MILAN (Reuters) - Italian unions, joined by students and leftwing groups, demonstrated across the country on Friday against Prime Minister Matteo Renzi’s planned overhaul of job protection rules.
Metalworkers union FIOM-CGIL held the first of two strikes as Renzi’s government prepared to push new legislation on hiring and firing through parliament by the end of the year.
There were anti-government protests in cities from Milan and Rome to Naples and Palermo in the south, with isolated clashes in which several people suffered minor injuries.
Major unions, which depend heavily on public services and a declining number of large industrial employers, have resisted the changes, which they say will undermine worker rights.
In a deliberate attack on one of the central credos of the Italian left, Renzi has pledged to scrap rules which offer workers in companies with more than 15 employees the right to go to court to win their jobs back in cases of wrongful dismissal.
As well as discouraging foreign employers, he says the rules, which only apply to employees on full contracts, discriminate against workers on short-term contracts that offer virtually no protection.
FIOM Secretary General Maurizio Landini said the strike, which followed a 1-million-strong demonstration in Rome last month, had drawn “extraordinary support”.
“We will continue until they change their position,” he told a rally in front of Milan’s massive Gothic cathedral. “We don’t just want to oppose things.
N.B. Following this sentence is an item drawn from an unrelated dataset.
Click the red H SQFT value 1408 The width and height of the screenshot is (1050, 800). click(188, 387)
We want to change the country.”
He said Article 18 of the labor code, which contains the job protection rule, should be extended to all workers in Italy.
The plan to change Article 18 is the most sensitive part of a labor reform promised when Renzi took office in February.
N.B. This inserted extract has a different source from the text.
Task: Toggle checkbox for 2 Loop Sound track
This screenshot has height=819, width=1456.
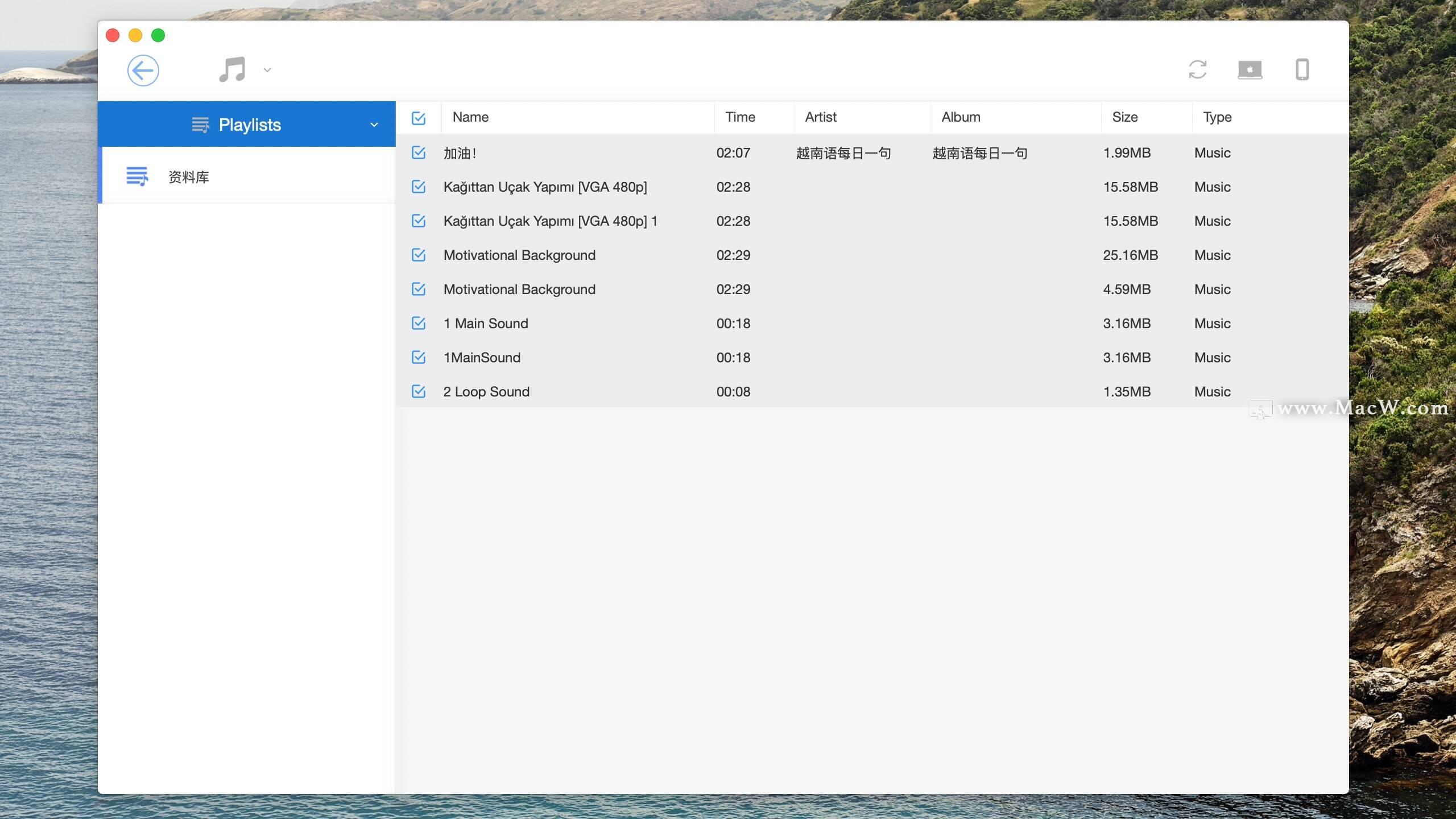Action: pyautogui.click(x=420, y=391)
Economic data on Friday showed Italy is back in recession, underlining how important reform is to Renzi, who needs concrete results to back his calls for more budget flexibility from his EU partners.
The plans currently going through parliament would allow workers laid off for business reasons a financial payoff but no right to reinstatement.
However, under provisions agreed by Renzi’s center-left Democratic Party on Thursday, they would keep provisions that allow courts to order a company to reinstate workers ruled to have been dismissed wrongfully for disciplinary reasons.
Renzi proposes a new contract with a sliding system of job protection that would increase with seniority.